YOUR INSTRUCTIONS — Check each line below for the word "computer", and copy those that have it.
++++ DATA RECORDS
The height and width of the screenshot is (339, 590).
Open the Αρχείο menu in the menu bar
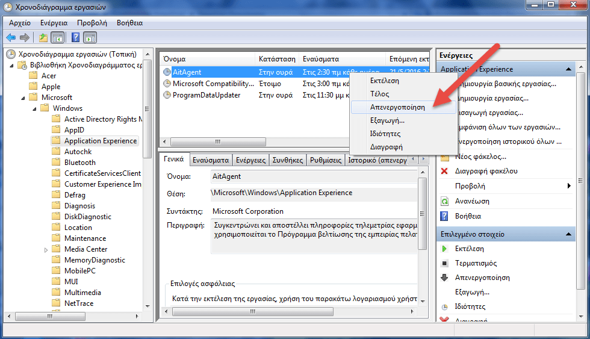(20, 23)
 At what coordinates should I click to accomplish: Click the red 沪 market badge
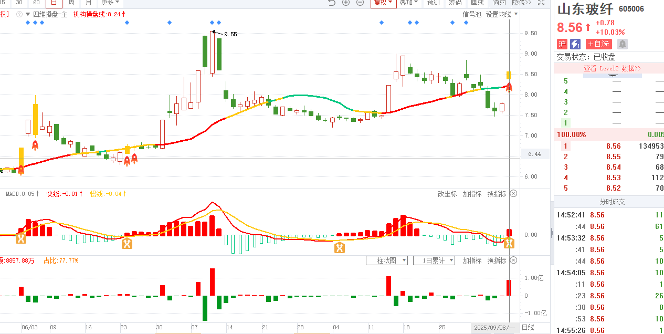click(562, 44)
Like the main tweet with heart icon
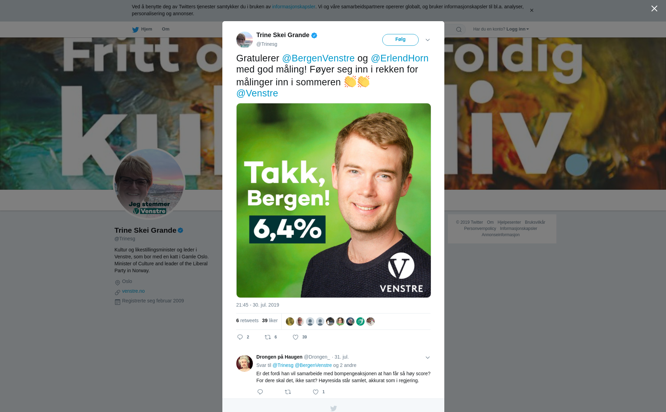This screenshot has height=412, width=666. pos(296,337)
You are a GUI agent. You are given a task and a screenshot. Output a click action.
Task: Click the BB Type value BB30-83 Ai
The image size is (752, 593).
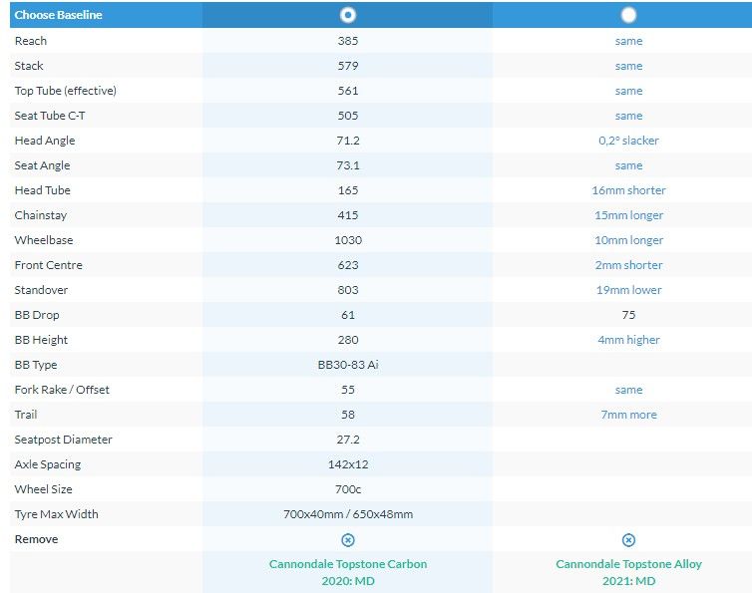(348, 365)
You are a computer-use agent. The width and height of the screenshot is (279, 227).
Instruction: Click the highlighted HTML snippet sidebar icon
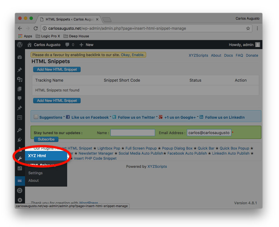20,181
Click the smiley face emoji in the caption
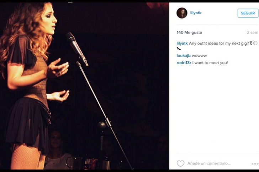The width and height of the screenshot is (259, 172). coord(255,43)
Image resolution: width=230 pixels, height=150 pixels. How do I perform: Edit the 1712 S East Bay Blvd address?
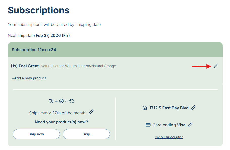click(193, 108)
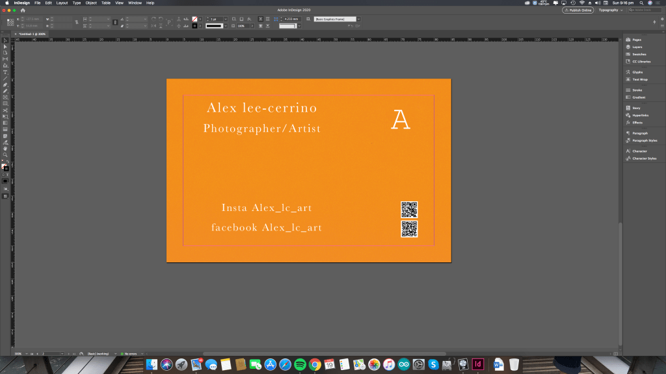This screenshot has width=666, height=374.
Task: Click the fill color swatch in control bar
Action: pyautogui.click(x=194, y=19)
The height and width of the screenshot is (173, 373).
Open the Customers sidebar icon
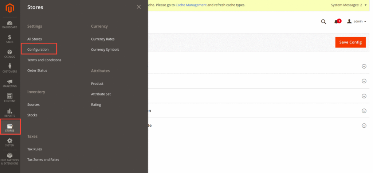click(x=10, y=68)
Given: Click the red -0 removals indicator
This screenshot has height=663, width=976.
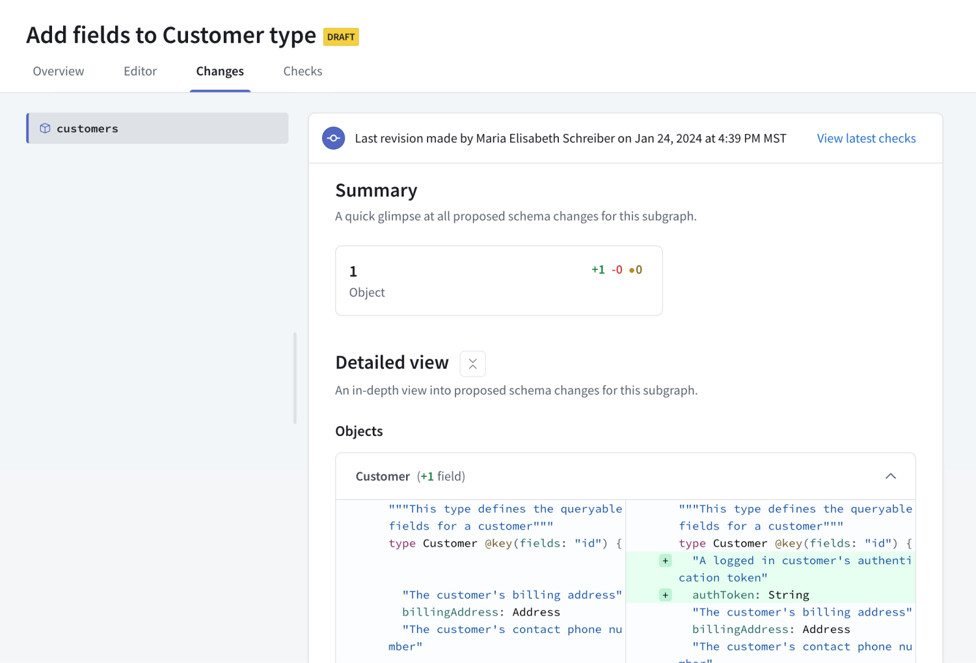Looking at the screenshot, I should tap(617, 269).
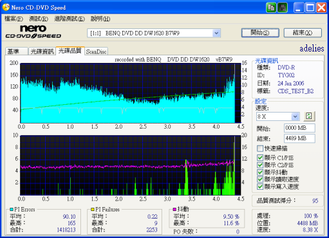Viewport: 329px width, 238px height.
Task: Open the BENQ DVD drive selection dropdown
Action: (216, 33)
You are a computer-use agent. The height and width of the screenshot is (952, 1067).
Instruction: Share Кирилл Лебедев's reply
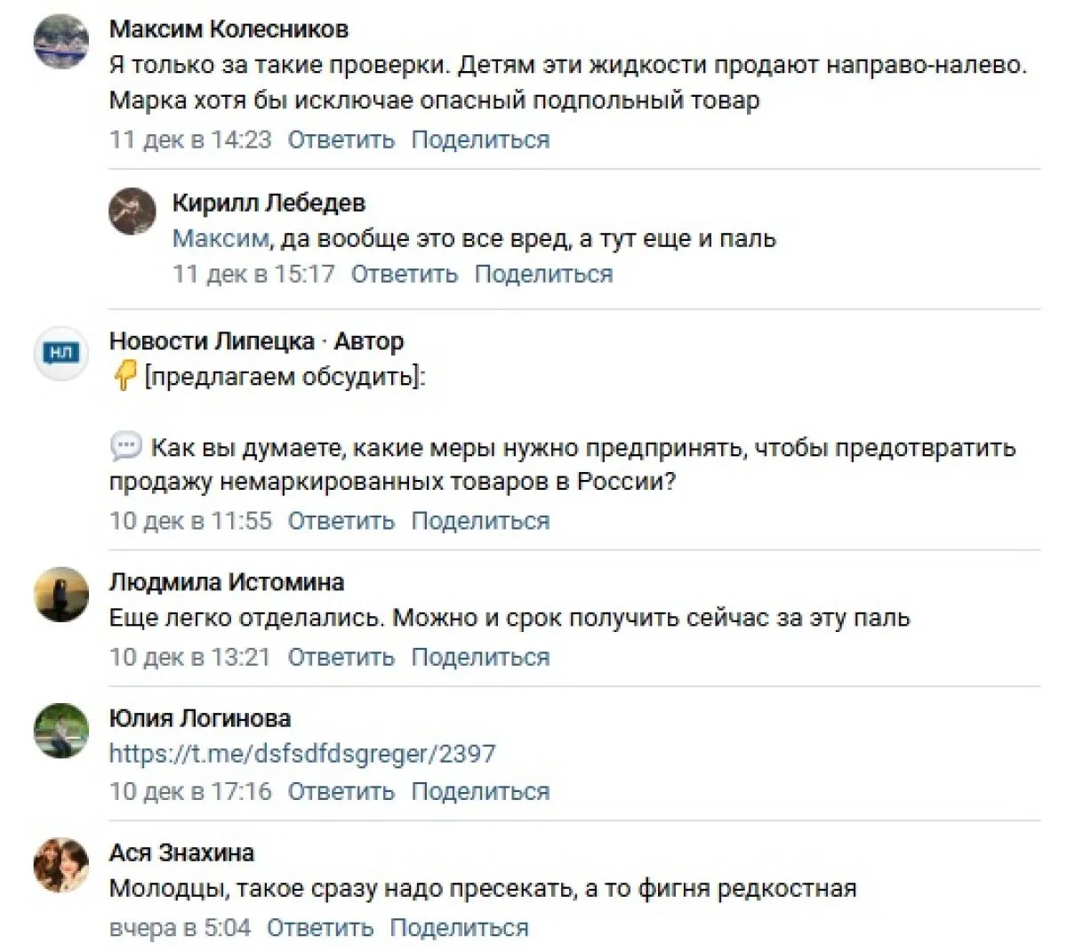543,274
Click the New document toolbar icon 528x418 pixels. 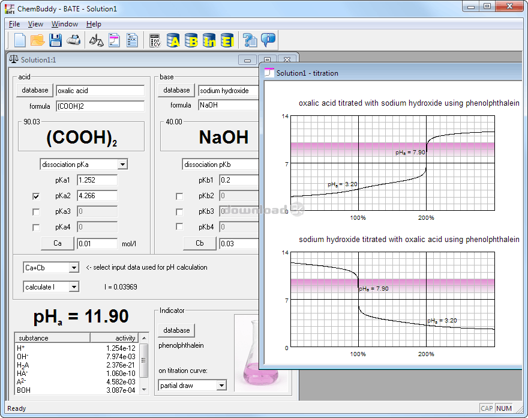point(20,40)
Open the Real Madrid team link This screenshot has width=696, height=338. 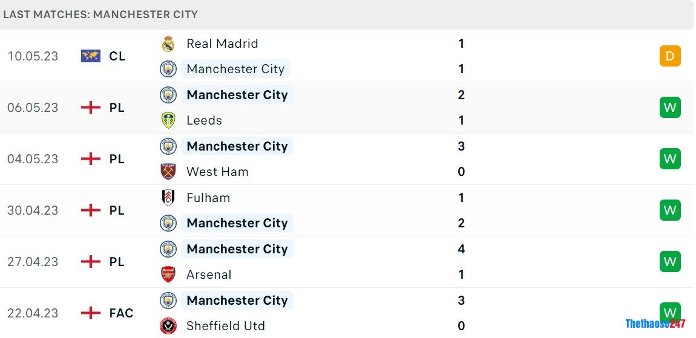pos(222,44)
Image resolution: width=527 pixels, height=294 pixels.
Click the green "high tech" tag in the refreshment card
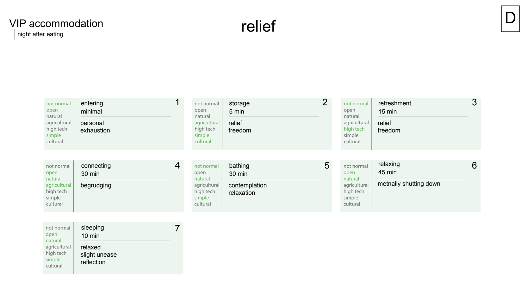point(354,129)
++++++++
WRITTEN RESPONSE —
You are a computer-use agent. The width and height of the screenshot is (279, 227).
You are a computer-use agent. The height and width of the screenshot is (952, 1067).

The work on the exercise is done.